Religion
- Affiliation: Hinduism
- District: Hooghly

Location
- State: West Bengal
- Country: India
- Interactive map of Ghanteshwar Temple
- Coordinates: 22°42′38″N 87°51′15″E﻿ / ﻿22.71056°N 87.85417°E

Architecture
- Inscriptions: বীরভূমৌ সিদ্ধিনাথো রাঢ়েচাঃ তারকেশ্বর ঘন্টেশ্বরশ্চ দেবেশি রত্নাকর নদীতটে

= Ghanteshwar Temple =

Hindu temple in Hooghly

Ghanteshwar temple is situated at Ubidpur Khanakul (near Khanakul I block office) Hooghly, West Bengal India on the bank of river Ratnakar, which is now virtually dead. Lord Shiva is the mainly worshipped deity here.

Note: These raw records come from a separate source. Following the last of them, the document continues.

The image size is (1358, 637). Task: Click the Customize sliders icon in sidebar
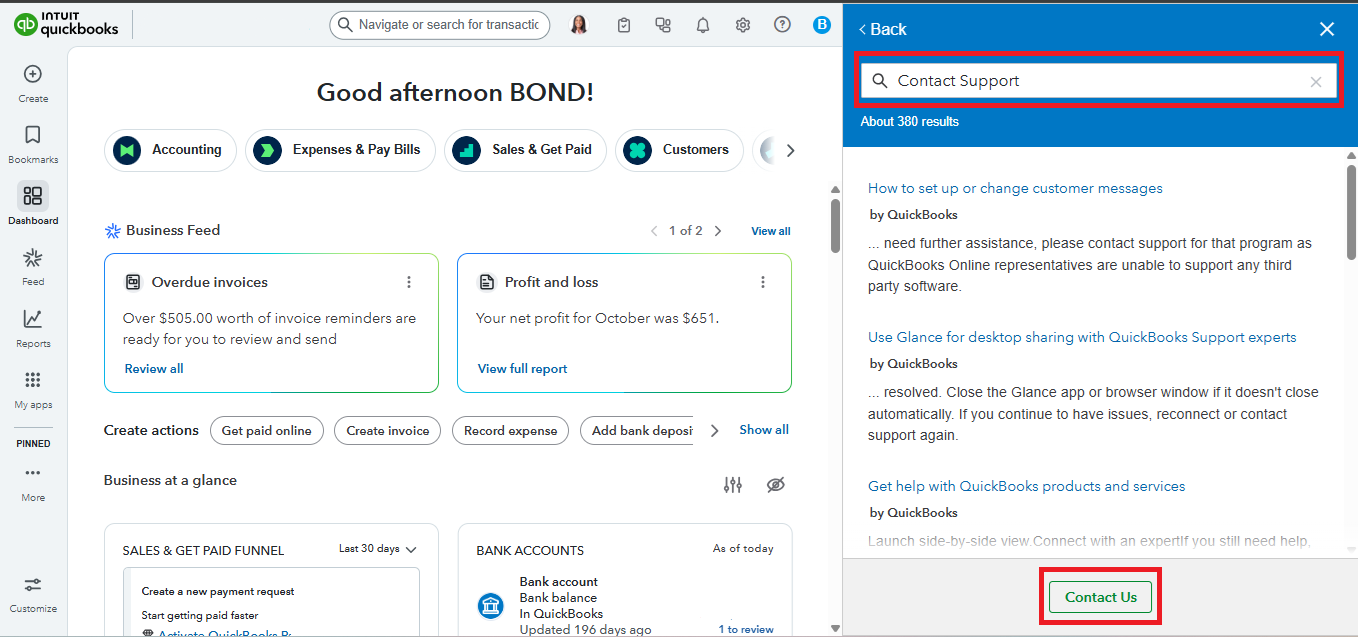pyautogui.click(x=33, y=585)
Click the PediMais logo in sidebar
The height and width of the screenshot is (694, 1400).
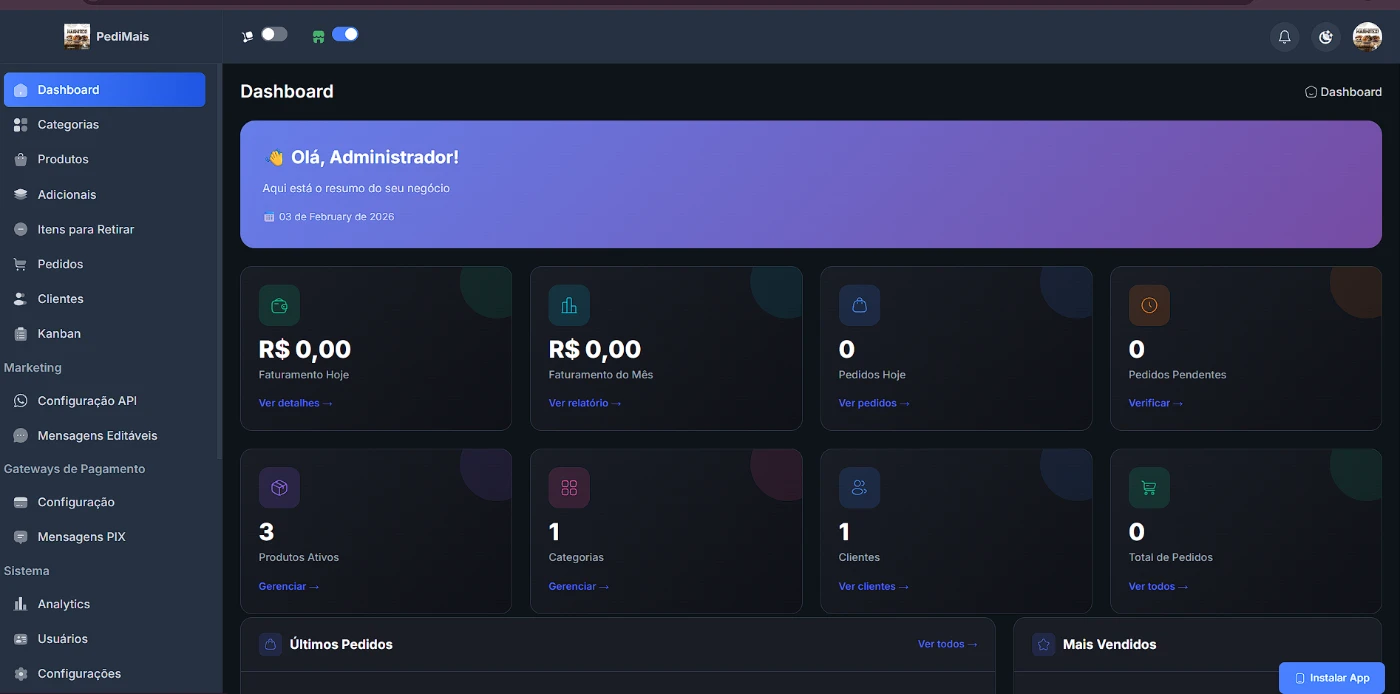pos(107,37)
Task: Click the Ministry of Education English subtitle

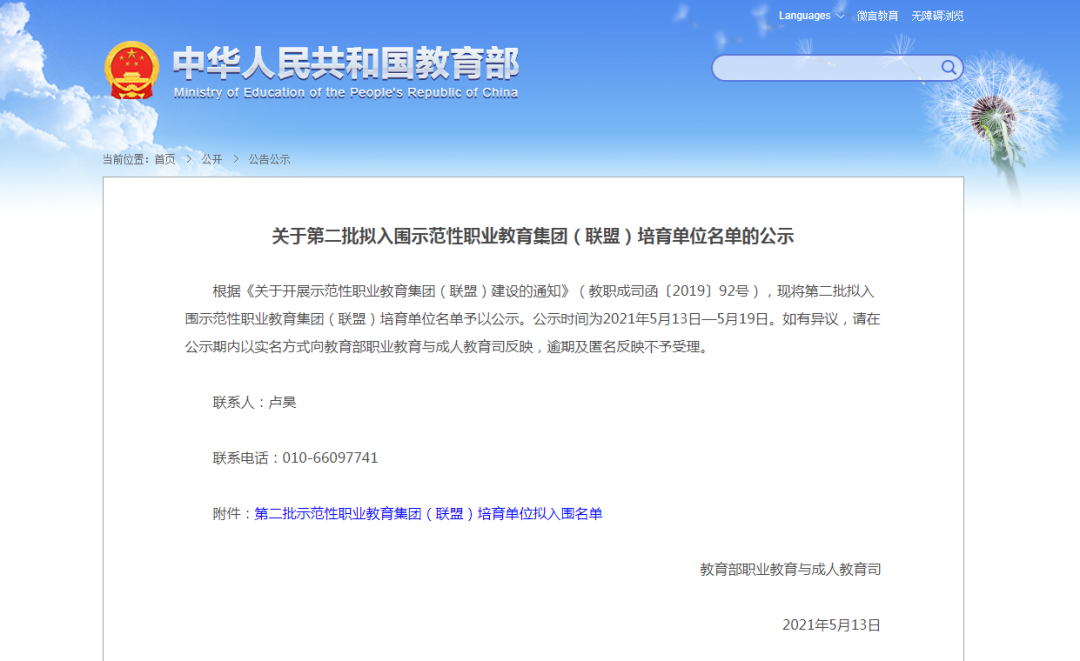Action: 345,93
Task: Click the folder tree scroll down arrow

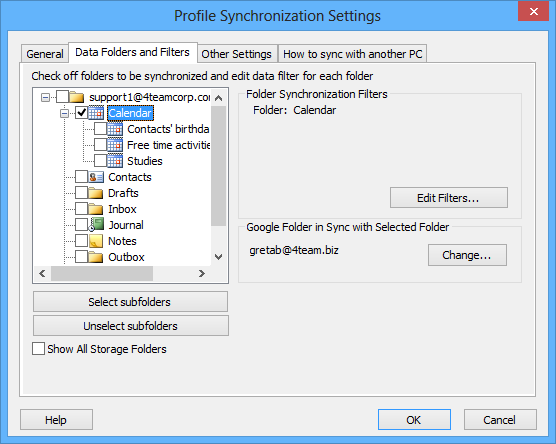Action: point(219,257)
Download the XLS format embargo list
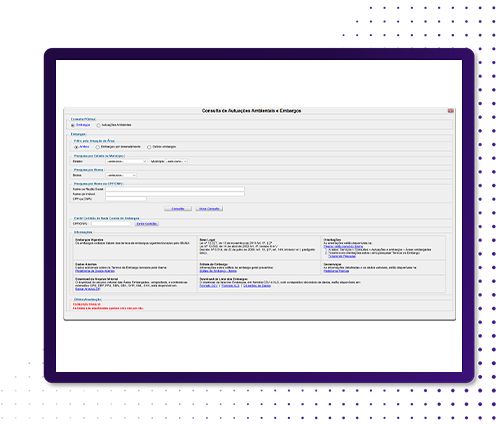The image size is (500, 424). point(231,286)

The temple complex also hosts many other deities like Durga, Kaal Bhairav, Surya, Kaali, Shashti, Sitala, Dharmaraj, Radha Krishna, Annapurna, Shani etc. It also hosts a shrine for Sufi Pir (Peer) Baba. It is home to many Bengal folk festivals like Neel Puja, Gajan, Shivratri, Bhimekadashi and Ratha Yatra.

Main entrance of the temple complex has below inscription:

বীরভূমৌ সিদ্ধিনাথো রাঢ়েচাঃ তারকেশ্বর (Birbhumau Siddhinatho Radhechah Tarakeswar)

ঘন্টেশ্বরশ্চ দেবেশি রত্নাকর নদীতটে

Locals believe that the same shiva linga is being worshipped for over 500 years. The temple complex as seen today is said to be created by local Zamindar (Landlord) Bipin Bihari Sinha in 1943 when a flood caused major damage to the earlier construction.

== Mumbai temple ==
There is a Ghanteshwar temple in Mumbai also. It is near the exit of Madhu park and devotees tie bells in the temple.

== Transport ==
Nearby rail stations are Tarakeswar, Arambagh or Mayapur (Hooghly).

The temple is easily accessible via road transportation. The bus routes are:
- Arambagh - Garerghat
- Arambagh - Ganeshpur
- Tarakeswar - Garerghat
- Tarakeswar - Ganeshpur
- Burdwan - Garerghat (via Arambagh)
One travelling from Ghatal side can come to Ranichak, take the river transportation to Garerghat and avail buses from there. From Bagnan/Amta side, buses are available from Jhikira/Muchighata to Ganeshpur.